• Exercise brief
Only one portion of the data is to be written out: from the line bearing "The width and" through the line bearing "Close the navigation menu with X icon". Write it exactly as it appears.

• Material provided

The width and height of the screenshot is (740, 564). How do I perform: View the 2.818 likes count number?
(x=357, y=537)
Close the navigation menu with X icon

...

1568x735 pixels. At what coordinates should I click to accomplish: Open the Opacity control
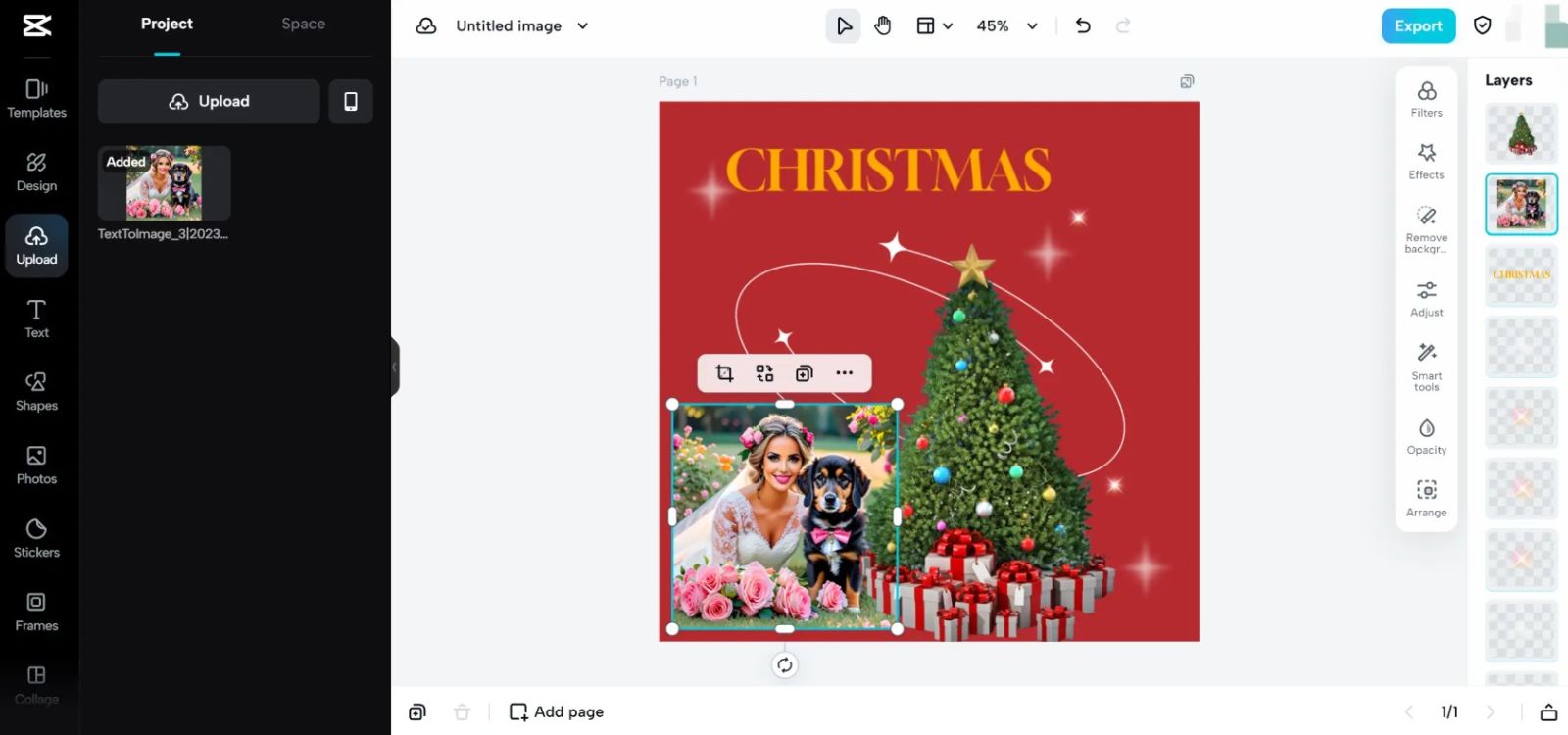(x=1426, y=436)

• Response area
The width and height of the screenshot is (740, 564). How do I perform: View the 2.818 likes count number?
(x=357, y=537)
Close the navigation menu with X icon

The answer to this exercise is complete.